Ciasto ma w sobie wszystko to, co każda, porządna szarlotka mieć powinna. Jest krucha, ciasto pachnie masłem, a jabłuszka cynamonem. Jest pyszna…
- 250 g mąki pszennej
- 150 g zimnego masła
- 75 g cukru drobnego
- 2 żółtka
- 5 sporych jabłek
- pół kubka cukru
- łyżka cynamonu
- łyżka masła
- Mąkę przesiewamy, dodajemy posiekane masło, żółtka i cukier.
- Ciasto szybko zagniatamy.
- Blaszkę wykładamy papierem do pieczenia.

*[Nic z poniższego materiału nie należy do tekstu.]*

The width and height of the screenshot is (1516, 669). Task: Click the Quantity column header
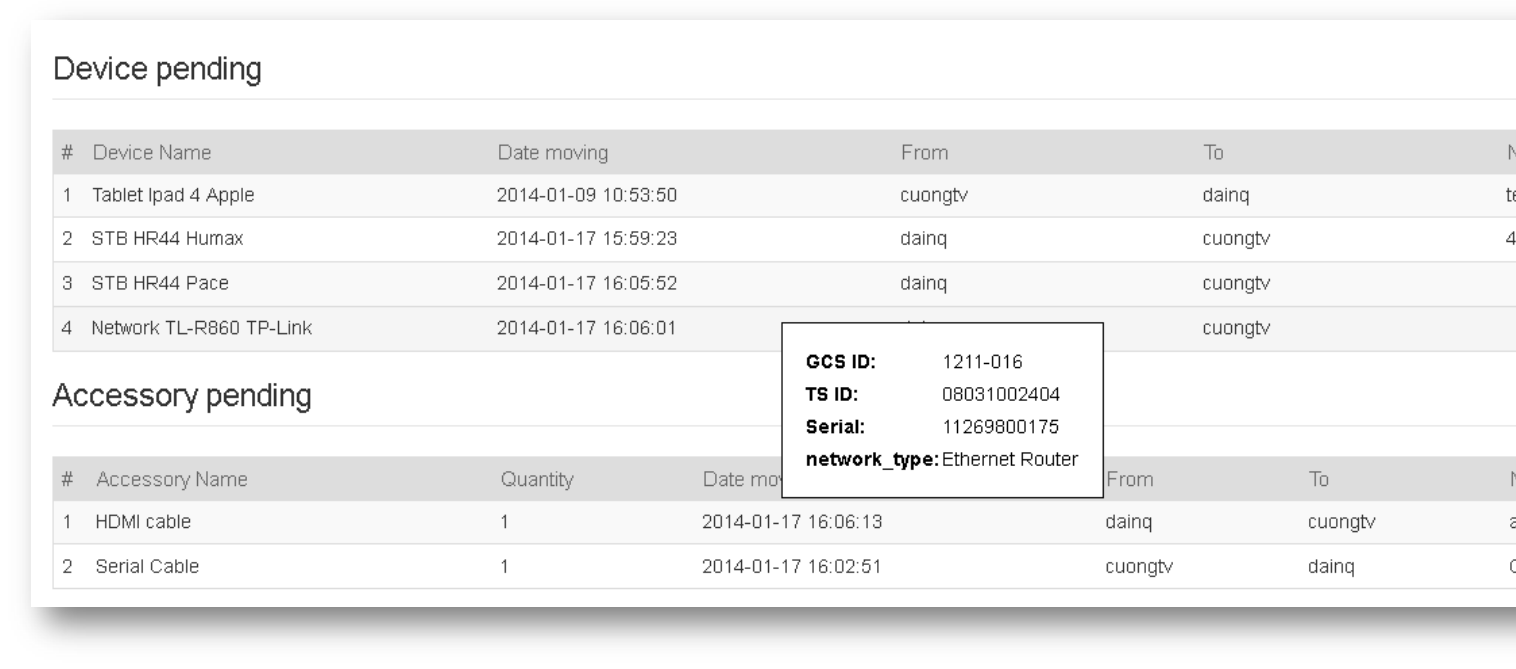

- Na papier wykładamy cienką warstwę ciasta – spód oraz brzegi. Pozostałe ciasto chowamy do lodówki.
- Ciasto podpiekamy 15 minut w 180 stopniach na lekko brązowy kolor.
- Jabłka myjemy, obieramy i kroimy w niewielkie, dowolne kawałki.

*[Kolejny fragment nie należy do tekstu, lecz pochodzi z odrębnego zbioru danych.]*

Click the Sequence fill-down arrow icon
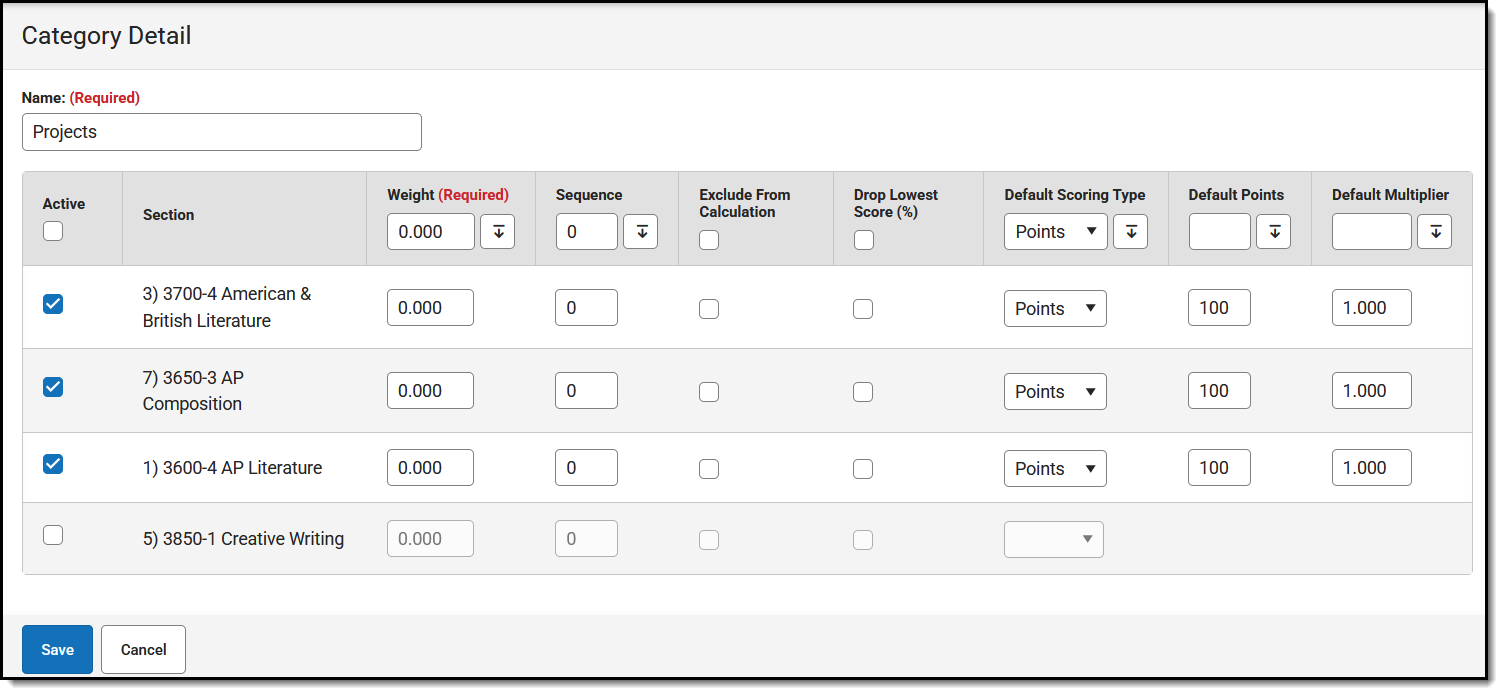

- Na patelni rozpuszczamy łyżkę masła, wrzucamy jabłka, cukier cynamon.
- Przesmażamy całość ok. 10- 15 minut.
- Tak przesmażone jabłka wykładamy na podpieczony spód.

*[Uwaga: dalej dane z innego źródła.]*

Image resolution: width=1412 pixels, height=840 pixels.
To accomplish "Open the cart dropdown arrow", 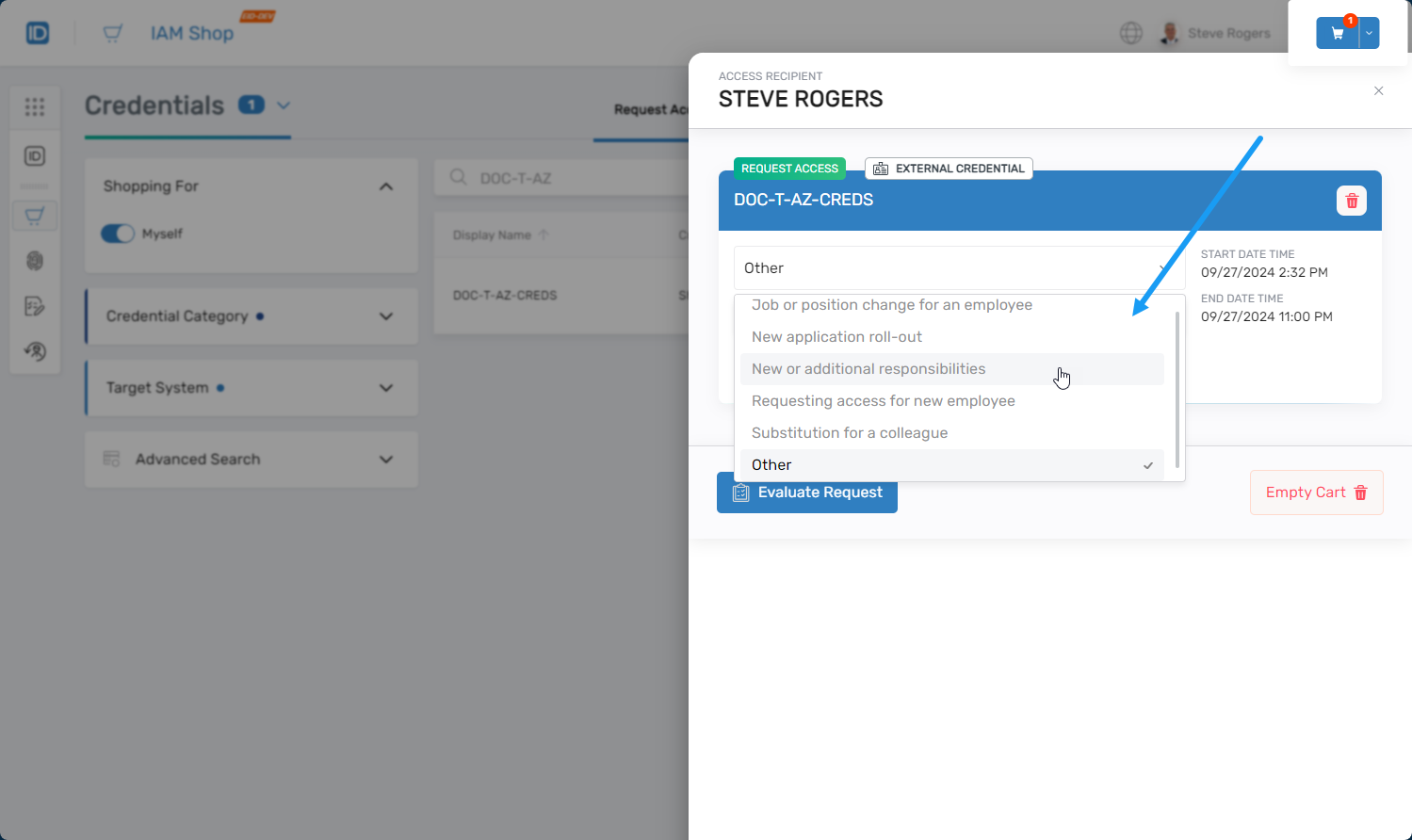I will coord(1370,33).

- Wyjmujemy pozostałe ciasto. Cienkie kawałki ciasta lub paski układamy na jabłkach.
- Całe ciasto pieczemy ok. 40 minut w 180 stopniach.
- Do upieczenia szarlotki użyłam blaszki okrągłej o średnicy 20 cm.
- Przepis przygotowałam dla Magazynu SMAQ 9/2014.
gin
Wygląda na bardzo przyzwoitą szarlotkę :) Jestem pewna, że smakowała wybornie :)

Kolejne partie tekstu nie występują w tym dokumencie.